### Given information ###

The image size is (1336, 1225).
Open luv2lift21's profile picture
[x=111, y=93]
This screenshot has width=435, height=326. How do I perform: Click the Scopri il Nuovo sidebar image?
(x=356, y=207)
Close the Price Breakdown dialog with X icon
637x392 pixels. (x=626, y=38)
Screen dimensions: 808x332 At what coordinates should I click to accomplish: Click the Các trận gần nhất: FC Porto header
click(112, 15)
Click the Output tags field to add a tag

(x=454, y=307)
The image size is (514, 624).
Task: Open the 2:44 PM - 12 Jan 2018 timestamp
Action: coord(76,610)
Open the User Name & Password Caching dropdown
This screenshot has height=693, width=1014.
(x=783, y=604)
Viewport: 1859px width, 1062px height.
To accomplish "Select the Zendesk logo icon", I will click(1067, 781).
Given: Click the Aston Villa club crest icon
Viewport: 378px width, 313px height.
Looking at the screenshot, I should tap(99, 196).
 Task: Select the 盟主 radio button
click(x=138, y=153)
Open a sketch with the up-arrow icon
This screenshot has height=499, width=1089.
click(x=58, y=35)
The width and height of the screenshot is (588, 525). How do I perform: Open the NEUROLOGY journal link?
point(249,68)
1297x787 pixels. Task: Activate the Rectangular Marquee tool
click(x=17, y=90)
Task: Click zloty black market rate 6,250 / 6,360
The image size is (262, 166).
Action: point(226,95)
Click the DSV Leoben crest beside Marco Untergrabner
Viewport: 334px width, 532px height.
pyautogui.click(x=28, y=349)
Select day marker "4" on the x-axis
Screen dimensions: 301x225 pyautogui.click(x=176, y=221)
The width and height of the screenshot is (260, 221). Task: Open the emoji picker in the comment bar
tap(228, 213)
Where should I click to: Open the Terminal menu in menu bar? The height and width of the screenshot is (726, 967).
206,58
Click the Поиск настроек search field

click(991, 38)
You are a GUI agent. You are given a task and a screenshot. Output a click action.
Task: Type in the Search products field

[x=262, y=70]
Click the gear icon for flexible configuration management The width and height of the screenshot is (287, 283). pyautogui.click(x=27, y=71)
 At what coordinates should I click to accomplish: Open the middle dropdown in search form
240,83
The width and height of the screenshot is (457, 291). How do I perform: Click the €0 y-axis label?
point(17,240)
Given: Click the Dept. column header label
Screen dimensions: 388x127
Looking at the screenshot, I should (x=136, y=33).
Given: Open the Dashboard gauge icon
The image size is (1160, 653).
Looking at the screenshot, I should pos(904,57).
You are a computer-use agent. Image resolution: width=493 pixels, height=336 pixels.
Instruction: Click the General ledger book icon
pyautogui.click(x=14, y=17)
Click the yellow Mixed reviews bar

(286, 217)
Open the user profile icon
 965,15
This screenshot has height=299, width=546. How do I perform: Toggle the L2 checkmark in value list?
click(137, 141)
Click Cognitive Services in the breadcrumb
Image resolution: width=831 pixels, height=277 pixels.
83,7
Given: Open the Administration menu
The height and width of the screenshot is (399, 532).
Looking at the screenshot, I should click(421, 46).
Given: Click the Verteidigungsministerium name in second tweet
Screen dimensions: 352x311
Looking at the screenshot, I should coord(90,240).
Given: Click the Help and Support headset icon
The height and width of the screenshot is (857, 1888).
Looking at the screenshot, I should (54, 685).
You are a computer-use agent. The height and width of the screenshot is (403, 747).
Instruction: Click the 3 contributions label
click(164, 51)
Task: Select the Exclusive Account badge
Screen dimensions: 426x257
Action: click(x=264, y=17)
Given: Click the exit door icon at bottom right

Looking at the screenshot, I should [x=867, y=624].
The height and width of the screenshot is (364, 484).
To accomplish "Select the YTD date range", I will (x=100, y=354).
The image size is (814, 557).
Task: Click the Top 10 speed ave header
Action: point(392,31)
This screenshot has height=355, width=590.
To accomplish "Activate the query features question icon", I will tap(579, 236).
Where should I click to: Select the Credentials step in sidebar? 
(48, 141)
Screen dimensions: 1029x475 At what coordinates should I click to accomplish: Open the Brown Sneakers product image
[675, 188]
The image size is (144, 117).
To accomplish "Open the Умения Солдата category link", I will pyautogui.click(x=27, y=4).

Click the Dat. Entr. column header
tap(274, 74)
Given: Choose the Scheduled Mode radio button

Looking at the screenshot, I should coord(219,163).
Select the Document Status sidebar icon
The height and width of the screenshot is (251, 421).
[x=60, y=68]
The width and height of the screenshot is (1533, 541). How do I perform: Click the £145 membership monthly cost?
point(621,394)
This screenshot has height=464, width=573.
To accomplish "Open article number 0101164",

###

§ **Activity**
Please transcribe every entry above exactly as it appears.

§ **Task result**
The image size is (1336, 1225).
Open luv2lift21's profile picture
[x=111, y=93]
This screenshot has width=435, height=326. How do I perform: Click the Scopri il Nuovo sidebar image?
(x=356, y=207)
Close the Price Breakdown dialog with X icon
637x392 pixels. (x=626, y=38)
Screen dimensions: 808x332 At what coordinates should I click to accomplish: Click the Các trận gần nhất: FC Porto header
click(112, 15)
Click the Output tags field to add a tag

(x=454, y=307)
The image size is (514, 624).
Task: Open the 2:44 PM - 12 Jan 2018 timestamp
Action: coord(76,610)
Open the User Name & Password Caching dropdown
This screenshot has height=693, width=1014.
(x=783, y=604)
Viewport: 1859px width, 1062px height.
To accomplish "Select the Zendesk logo icon", I will click(1067, 781).
Given: Click the Aston Villa club crest icon
Viewport: 378px width, 313px height.
Looking at the screenshot, I should tap(99, 196).
 Task: Select the 盟主 radio button
click(x=138, y=153)
Open a sketch with the up-arrow icon
This screenshot has height=499, width=1089.
click(x=58, y=35)
The width and height of the screenshot is (588, 525). How do I perform: Open the NEUROLOGY journal link?
point(249,68)
1297x787 pixels. Task: Activate the Rectangular Marquee tool
click(x=17, y=90)
Task: Click zloty black market rate 6,250 / 6,360
The image size is (262, 166).
Action: point(226,95)
Click the DSV Leoben crest beside Marco Untergrabner
Viewport: 334px width, 532px height.
pyautogui.click(x=28, y=349)
Select day marker "4" on the x-axis
Screen dimensions: 301x225 pyautogui.click(x=176, y=221)
The width and height of the screenshot is (260, 221). Task: Open the emoji picker in the comment bar
tap(228, 213)
Where should I click to: Open the Terminal menu in menu bar? The height and width of the screenshot is (726, 967).
206,58
Click the Поиск настроек search field

click(991, 38)
You are a GUI agent. You are given a task and a screenshot. Output a click action.
Task: Type in the Search products field

[x=262, y=70]
Click the gear icon for flexible configuration management The width and height of the screenshot is (287, 283). pyautogui.click(x=27, y=71)
 At what coordinates should I click to accomplish: Open the middle dropdown in search form
240,83
The width and height of the screenshot is (457, 291). How do I perform: Click the €0 y-axis label?
point(17,240)
Given: Click the Dept. column header label
Screen dimensions: 388x127
Looking at the screenshot, I should (x=136, y=33).
Given: Open the Dashboard gauge icon
The image size is (1160, 653).
Looking at the screenshot, I should pos(904,57).
You are a computer-use agent. Image resolution: width=493 pixels, height=336 pixels.
Instruction: Click the General ledger book icon
pyautogui.click(x=14, y=17)
Click the yellow Mixed reviews bar

(286, 217)
Open the user profile icon
 965,15
This screenshot has height=299, width=546. How do I perform: Toggle the L2 checkmark in value list?
click(137, 141)
Click Cognitive Services in the breadcrumb
Image resolution: width=831 pixels, height=277 pixels.
83,7
Given: Open the Administration menu
The height and width of the screenshot is (399, 532).
Looking at the screenshot, I should click(421, 46).
Given: Click the Verteidigungsministerium name in second tweet
Screen dimensions: 352x311
Looking at the screenshot, I should coord(90,240).
Given: Click the Help and Support headset icon
The height and width of the screenshot is (857, 1888).
Looking at the screenshot, I should (54, 685).
You are a computer-use agent. The height and width of the screenshot is (403, 747).
Instruction: Click the 3 contributions label
click(164, 51)
Task: Select the Exclusive Account badge
Screen dimensions: 426x257
Action: click(x=264, y=17)
Given: Click the exit door icon at bottom right

Looking at the screenshot, I should [x=867, y=624].
The height and width of the screenshot is (364, 484).
To accomplish "Select the YTD date range", I will (x=100, y=354).
The image size is (814, 557).
Task: Click the Top 10 speed ave header
Action: point(392,31)
This screenshot has height=355, width=590.
To accomplish "Activate the query features question icon", I will tap(579, 236).
Where should I click to: Select the Credentials step in sidebar? 
(48, 141)
Screen dimensions: 1029x475 At what coordinates should I click to accomplish: Open the Brown Sneakers product image
[675, 188]
The image size is (144, 117).
To accomplish "Open the Умения Солдата category link", I will pyautogui.click(x=27, y=4).

Click the Dat. Entr. column header
tap(274, 74)
Given: Choose the Scheduled Mode radio button

Looking at the screenshot, I should coord(219,163).
Select the Document Status sidebar icon
The height and width of the screenshot is (251, 421).
[x=60, y=68]
The width and height of the screenshot is (1533, 541). How do I perform: Click the £145 membership monthly cost?
point(621,394)
This screenshot has height=464, width=573.
To accomplish "Open article number 0101164",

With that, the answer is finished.